Ренессансу в принципе свойственно стремление к умножению смыслов и сопряжению достаточно далеких уровней восприятия. Вкус к символике Возрождение унаследовало от позднего Средневековья, но при этом произошла определенная трансформация: Средневековье стремилось выстроить иерархию смыслов, восходя от буквального значения через аллегорию к моральному, а потом анагогическому истолкованию, которое, пользуясь формулой Данте, «через вещи означенные выражает вещи наивысшие, причастные вечной славе»,[210] тогда как Возрождение предпочитало соположение смыслов. Средневековое восприятие стремилось организоваться как храм, ренессансное – как кунсткамера, где объекты взаимодействуют друг с другом, друг на друга «кивают», но при том остаются достаточно автономны.

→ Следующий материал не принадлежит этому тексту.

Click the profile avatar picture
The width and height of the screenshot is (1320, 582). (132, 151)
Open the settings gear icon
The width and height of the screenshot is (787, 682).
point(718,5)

Характерно, что именно на пике Возрождения возникает мода на эмблемы. Сборники emblemata аккумулировали в себе некоторые сущностные черты ренессансного мышления, превратившись в своеобразные компендиумы образов той эпохи, к которым обращались многие живописцы.[211] По всей видимости, именно один из этих сборников, а именно – «Иллюстрированные девизы»[212] (1584), составленный Иеронимом Рускели, послужил толчком, заставившим Уильяма Сигара изобразить на портрете королевы Елизаветы горностая в качестве одного из атрибутов власти.[213] Среди прочих у Рускели упоминается эмблема Федерико де Монтефельтро, герцога Урбинского (1422–1482), изображавшая горностая, с девизом «non mali» (т. е. – никогда не запятнаюсь).[214] Мог это быть и более ранний сборник другого итальянца – Паоло Джиово – «Диалог об импрессах», впервые изданный в 1556 г. и потом неоднократно перепечатывавшийся, причем не только в Италии, но и за ее пределами, где помещена эмблема, обыгрывающая легендарную практику охоты на горностая, когда норку зверька обкладывают грязью и тот, боясь испачкать шкурку, не решается спрятаться от охотников, в силу чего становится легкой добычей.[215] На эмблеме с девизом «Malo mori quam foredari» (Лучше умереть, чем запятнаться) изображен горностай в кольце грязи, которое он не может переступить – в воздухе над зверьком парит корона.

Этот же девиз мы встречаем на картине Витторе Карпаччо «Молодой рыцарь на фоне пейзажа» (1510) (собрание Тиссена-Борнемиса), рядом с изображением горностая в зарослях травы в левом нижнем углу (ил. 22).

Как полагает большинство исследователей, изображен Франческо Мария делла Ровере (1490–1538).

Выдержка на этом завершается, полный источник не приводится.